**Action item**.
Filter on the word "agent": copy each matching line from the listing below.

**Records for processing**.
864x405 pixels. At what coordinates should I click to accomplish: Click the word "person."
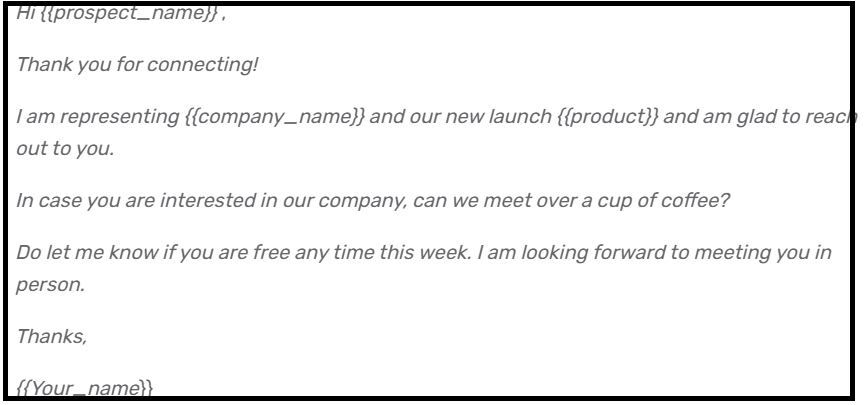coord(50,285)
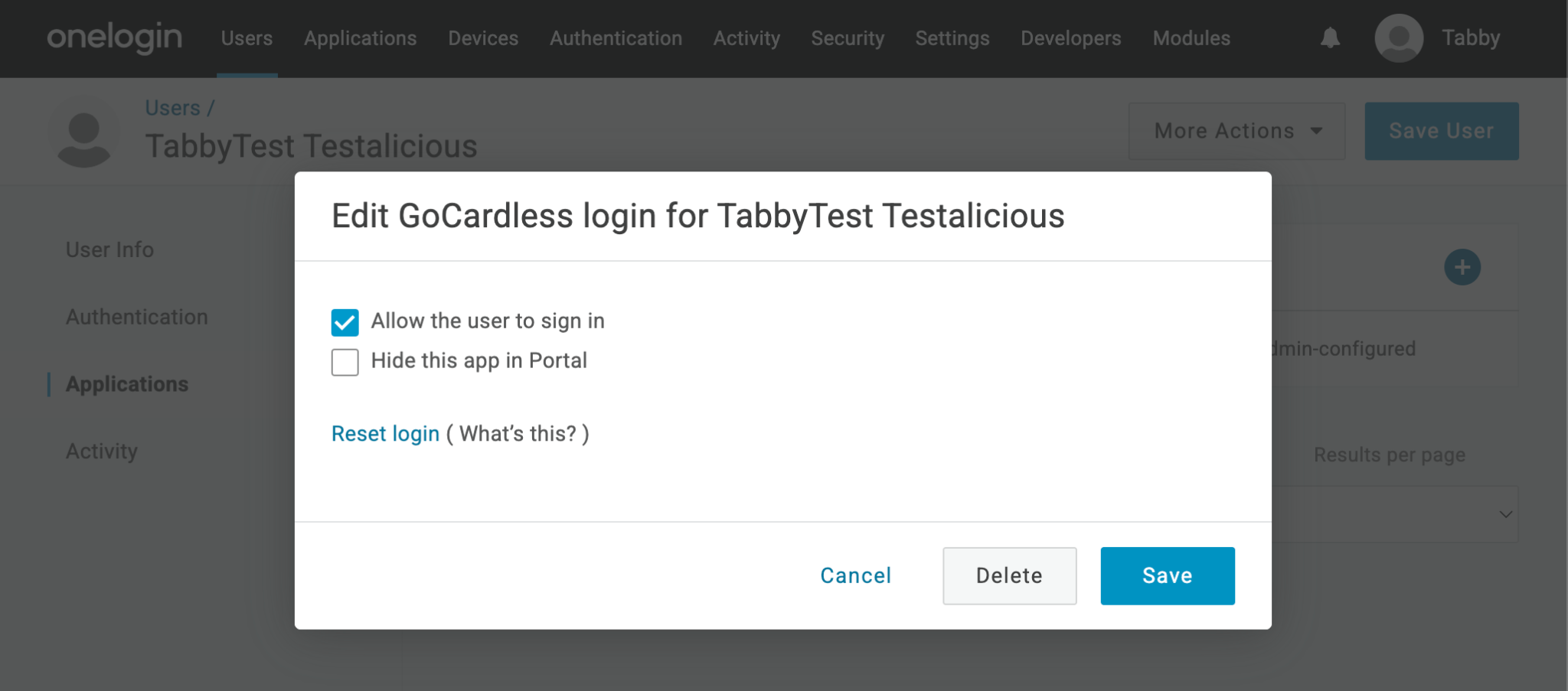The image size is (1568, 691).
Task: Click Delete to remove the login
Action: point(1008,575)
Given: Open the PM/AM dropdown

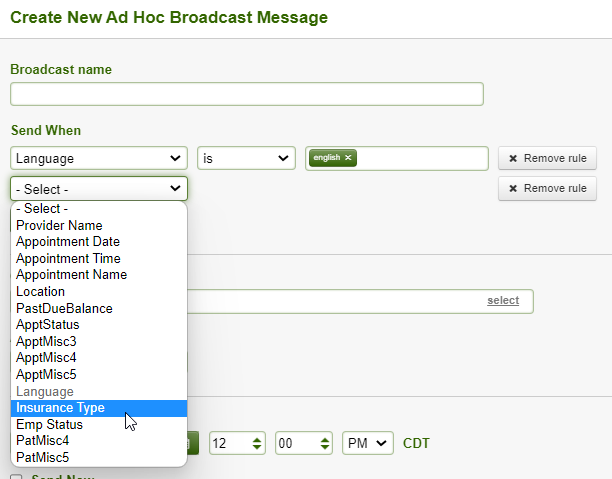Looking at the screenshot, I should [368, 443].
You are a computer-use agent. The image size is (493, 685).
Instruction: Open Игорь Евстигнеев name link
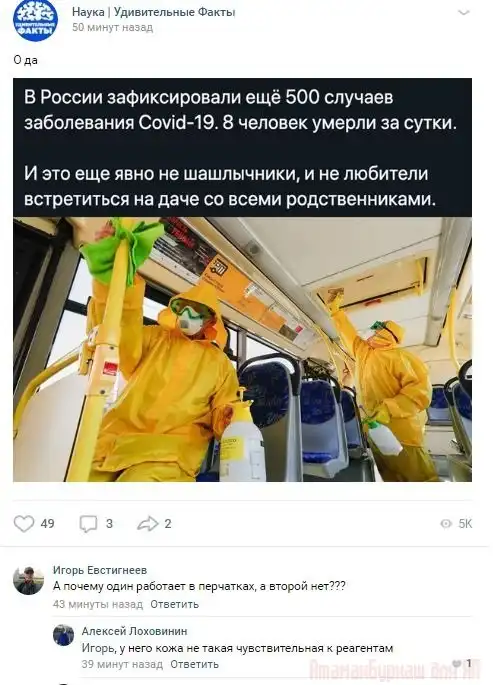100,570
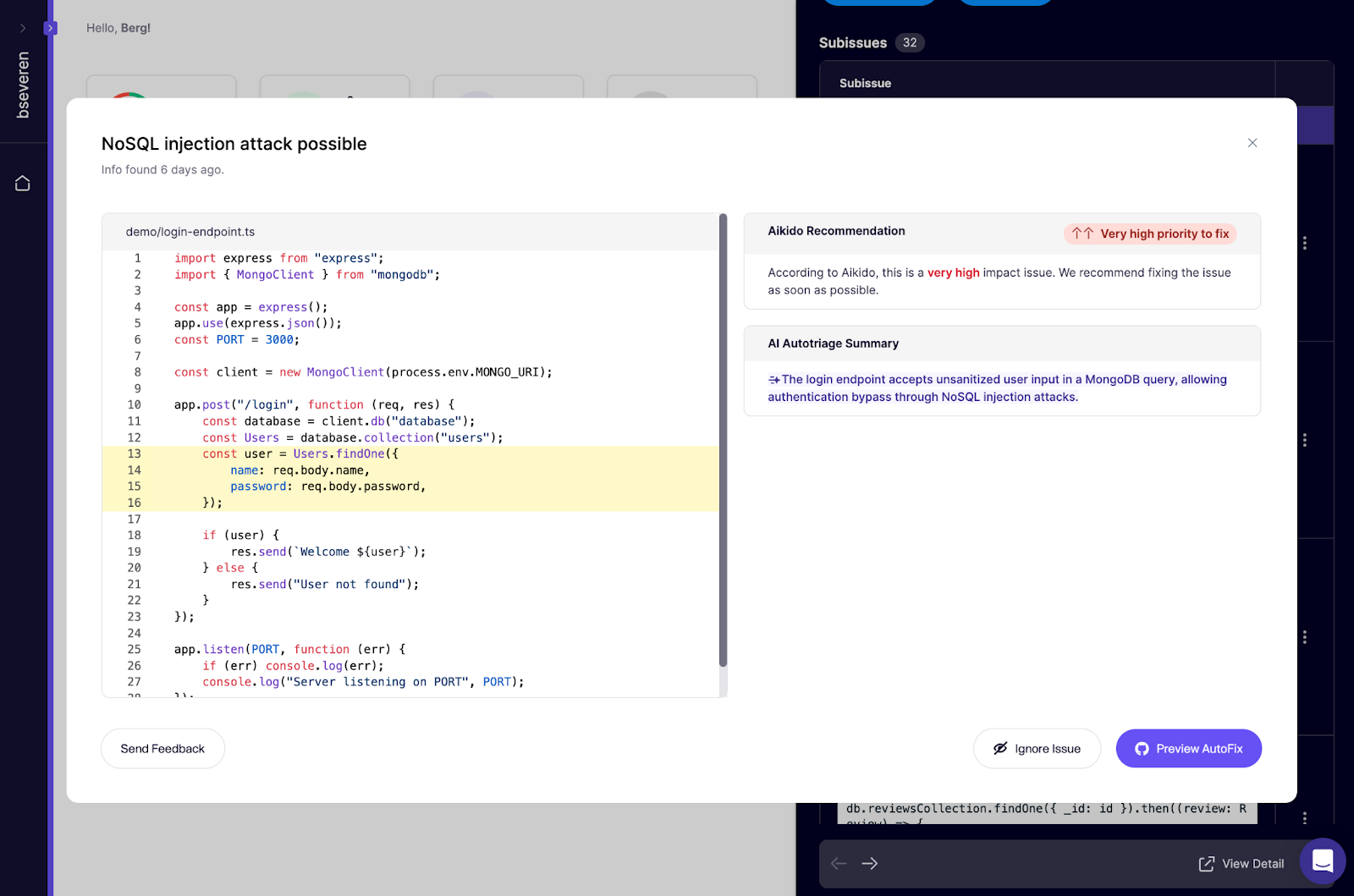
Task: Click the Very high priority to fix badge
Action: tap(1149, 234)
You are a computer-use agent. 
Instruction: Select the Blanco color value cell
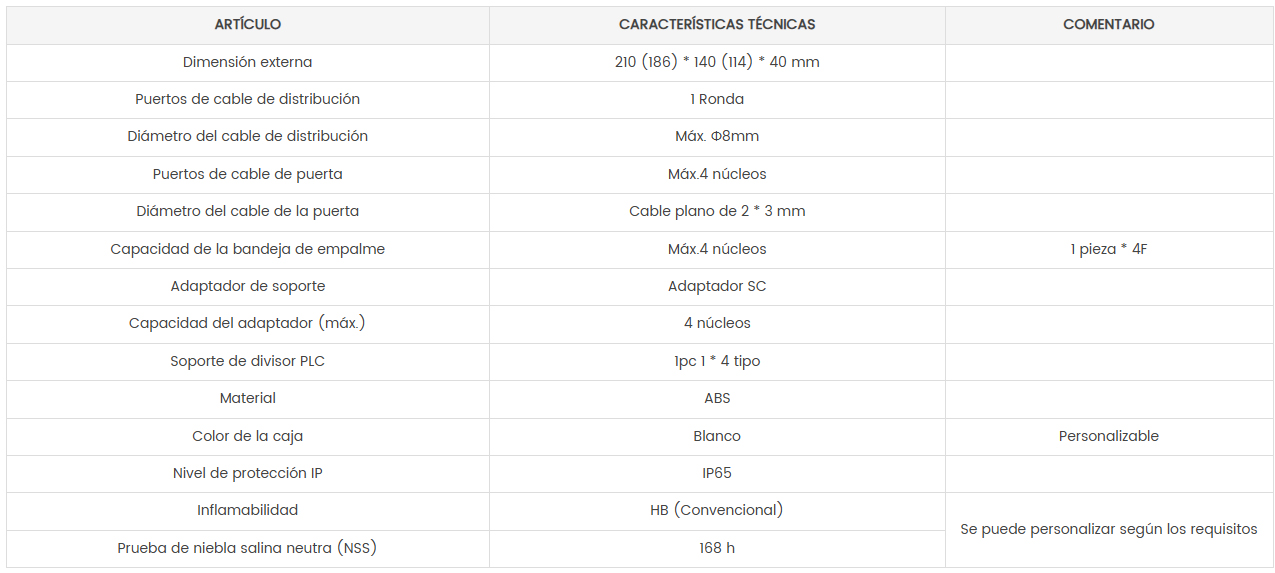[x=717, y=436]
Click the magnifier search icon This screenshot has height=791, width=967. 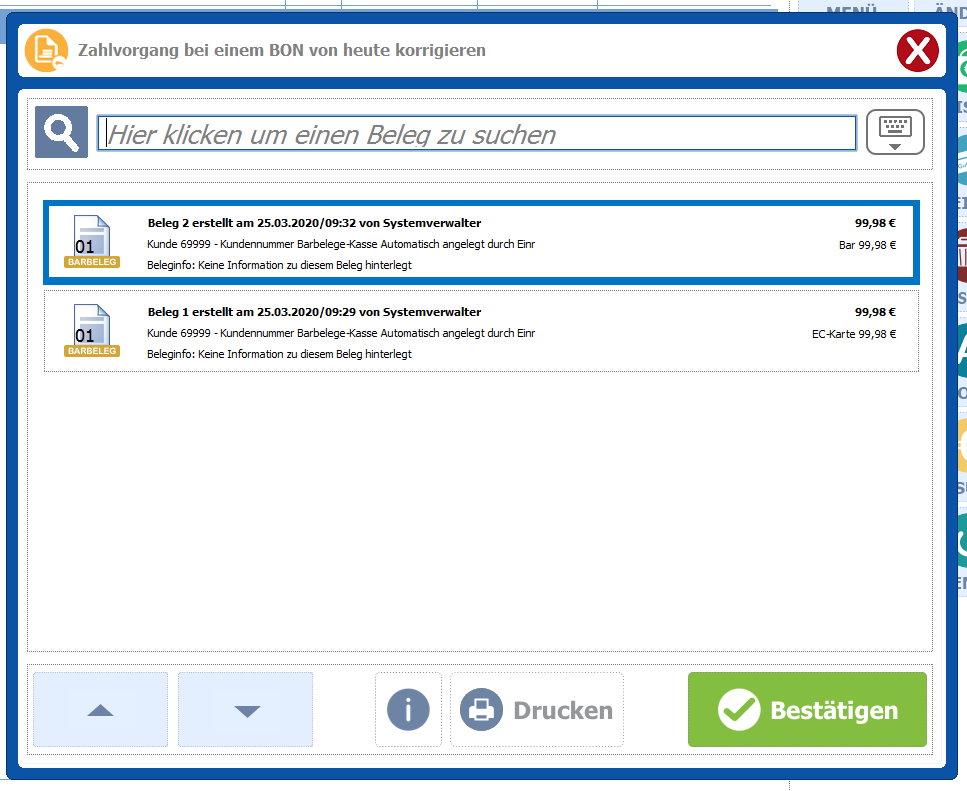point(61,132)
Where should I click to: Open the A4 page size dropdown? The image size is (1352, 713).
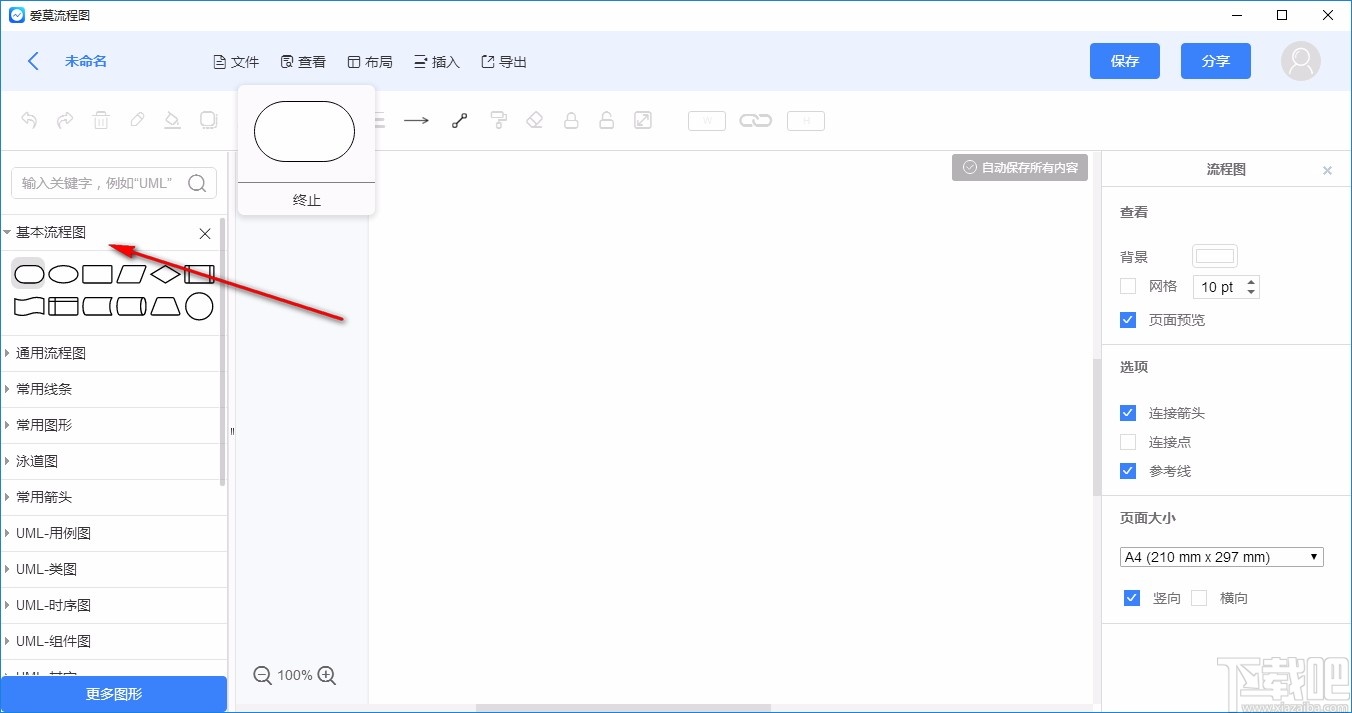pyautogui.click(x=1221, y=556)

**Answer box**.
You are a computer-use agent. The image size is (493, 685).
You are a computer-use agent. 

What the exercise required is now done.